When kill DD with ALT-F4 and restart it, it is white. After deleting the containers form the Debian command line, DD is starting as expected.

What am I doing wrong? This docker-compose project has been running on this machine before without problems (around half a year ago)…

TIA Robert

Can you reproduce it by creating only some of those containers? Do you really have to always create all of them to get the error? Creating the container without starting it should not affect Docker Desktop.

  1. Did you upgrade Docker Desktop before you started to experience this?
  2. Do you have any Docker extension installed?
  3. Since Docker Desktop can show you the containers, maybe the containers have some metadata the Desktop can’t handle. If you can find which container is the that exactly, that could get us closer to the solution.
  4. I see that you still use the syntax supported by Docker Compose 1.x. Could you try to use docker-compose-v1 command instead of docker-compose? Recently I found out Docker Compose v2 (on MacOS) can affect whether volumes are working or not so I would try v1 just to test if it matters.
  5. Since you wrote you have been using Docker Desktop for months, I would also try to delete dangling images, unused volumes and containers to make sure you have enough space in the virtual machine. A created container does not take up much space, but this is the last I can think of.

Hi Ákos,

thank you for your feedback! Lots of things to digest for me…

  1. Did you upgrade Docker Desktop before you started to experience this?

I am not sure about the word upgrade… I update anytime DD tells me to do so. There has been an update to 4.9.0 recently, but I don’t recall any connection to the failure I am experiencing.

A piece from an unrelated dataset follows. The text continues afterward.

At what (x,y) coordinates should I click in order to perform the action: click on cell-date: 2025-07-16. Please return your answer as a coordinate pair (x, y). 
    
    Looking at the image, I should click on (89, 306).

  1. Do you have any Docker extension installed?

No (at least not that I know of).

  1. Since Docker Desktop can show you the containers, maybe the containers have some metadata the Desktop can’t handle. If you can find which container is the that exactly, that could get us closer to the solution.

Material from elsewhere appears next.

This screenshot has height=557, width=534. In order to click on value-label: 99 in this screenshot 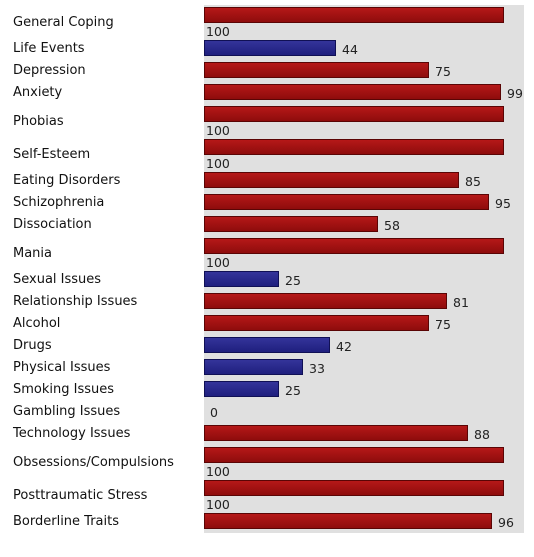, I will do `click(515, 94)`.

What I tried, exactly in that order:

  • docker-compose up -d => DD whiteout, all three containers running
  • docker stop directus2 => restart DD => whiteout
  • docker stop database2 => restart DD => whiteout
  • docker stop cache2 => restart DD => whiteout
  • docker rm directus2 => restart DD => working as expected!
  • Pushing the run button of the directus2 container in DD => whiteout
  1. I see that you still use the syntax supported by Docker Compose 1.x. Could you try to use docker-compose-v1 command instead of docker-compose? Recently I found out Docker Compose v2 (on MacOS) can affect whether volumes are working or not so I would try v1 just to test if it matters.

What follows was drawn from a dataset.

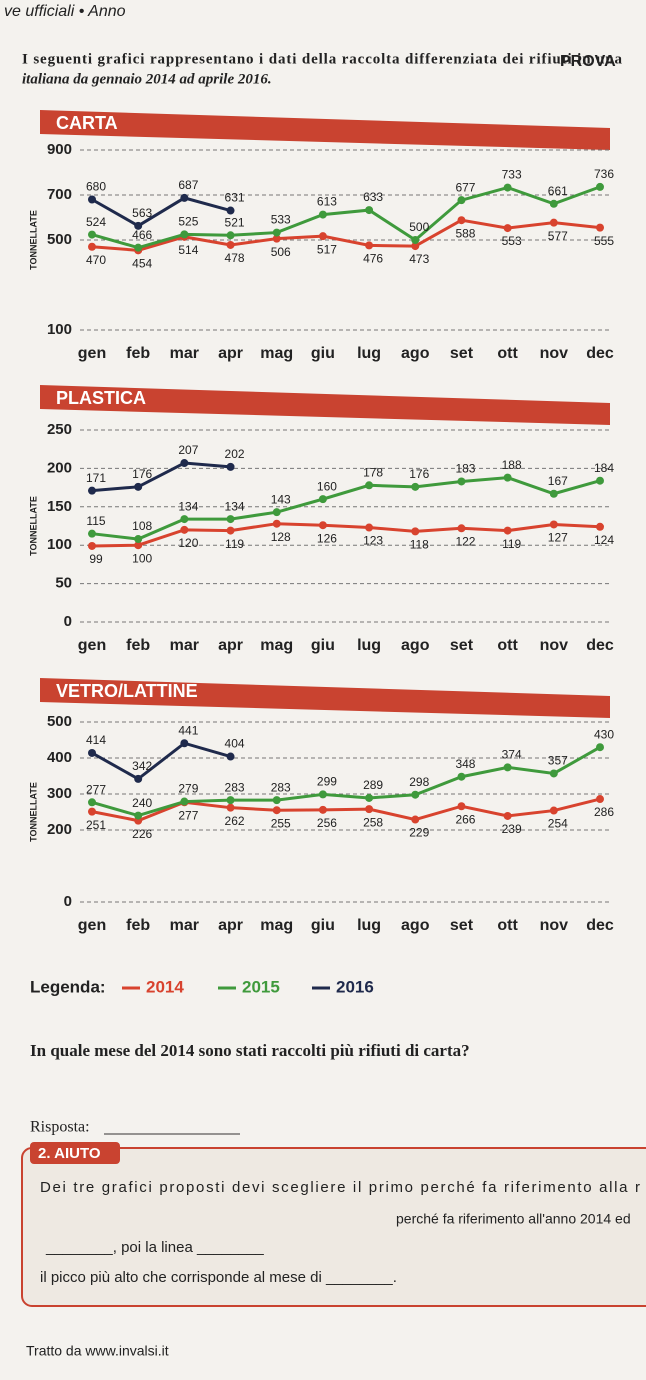 This screenshot has width=646, height=1380. What do you see at coordinates (465, 233) in the screenshot?
I see `data-label: 588` at bounding box center [465, 233].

Didn’t know that docker-compose-v1 existed, nor anything about the differences of v1 and v2–thanks for pushing my nose to that! I have just taken the docker-compose.yml of the Directus docs and tried to get the system running with that. So I tried next:

  • removed all containers
  • removed all images
  • pruned all volumes (there where a lot, unused)
  • docker-compose-v1 up -d => DD whiteout, all three containers running

Removed everything again, removed the version entry from docker-compose.yml, then:

  • docker compose up -d => DD working just fine, no whiteout, all three containers running
  1. Since you wrote you have been using Docker Desktop for months, I would also try to delete dangling images, unused volumes and containers to make sure you have enough space in the virtual machine. A created container does not take up much space, but this is the last I can think of.

See 4. above

So, thanks a lot! I advanced a step further and got rid of the basic problem. Going to take a deeper dive into the evolution of docker compose… While skimming the docs, I found a command docker compose config. Is the output of that command the way I am supposed to write my docker-compose.yml (and what you probably meant by syntax of Docker Compose v2)?

Sorry I came from the Debian linux world where apt update is updating the repository cache and apt upgrade is updating the actual packages so I often use “upgrade”, but I am glad that you could make the Desktop work.